I’ve seen babies, though, who have done bodywork and the tie still reattached. We need to look at the whole infant structure and not just think of manual therapy as a box to check off in the tongue tie process. Manual therapy , but instead a method to help to restore mobility and range of motion to the whole body. I’m an IBCLC, so I only see babies, but I see a lot of babies who don’t have a full range of motion of the head and neck, and tension in a the lower back, that prevents them from moving their spine through the range of motion too. In reality, this tension needed to be addressed BEFORE the release to optimize the body’s function and prepare for the new range of motion the release gives.

None of these things happen in isolation.

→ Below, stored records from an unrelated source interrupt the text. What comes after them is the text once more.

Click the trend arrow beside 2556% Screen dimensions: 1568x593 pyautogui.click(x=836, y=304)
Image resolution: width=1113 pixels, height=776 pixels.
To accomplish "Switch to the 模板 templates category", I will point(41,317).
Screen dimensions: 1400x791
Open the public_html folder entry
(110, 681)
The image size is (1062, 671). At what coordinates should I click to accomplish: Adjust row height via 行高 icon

Tension anywhere causes tension everywhere. If you have tension in you neck and shoulders, your tongue isn’t free to move EITHER. You can try that on yourself....tense up your neck and shoulders and see what happens to how your resting tongue posture feels.

Bodywork isn’t a magic step that prevents reattachment. It’s an critical step that allows for mobility and strength and THAT allows a change in a frenulum as it grows.

Just like not all oral function providers or dentists are equally skilled, not all manual therapy workers are as equally skilled. And, in my experience, the bigger piece of the puzzle is what the parents are doing BETWEEN visits that also has a massive impact on the outcome. If a family sees a chiropractor or osteopath once, and then goes back to using the Snoo for 10 hours a day, mobility can not be restored, because a body has to go through the range of motion to develop the connection to their brain that allows them to continue to go through the full range of motion with ease.

So, a body worker to help with movement is really important, but is not a magician that it seems like some people are hoping for.....that they can prevent reattachment with a cell phone and a credit card, if they get CST one time done before a release. I think *that* is the misunderstanding.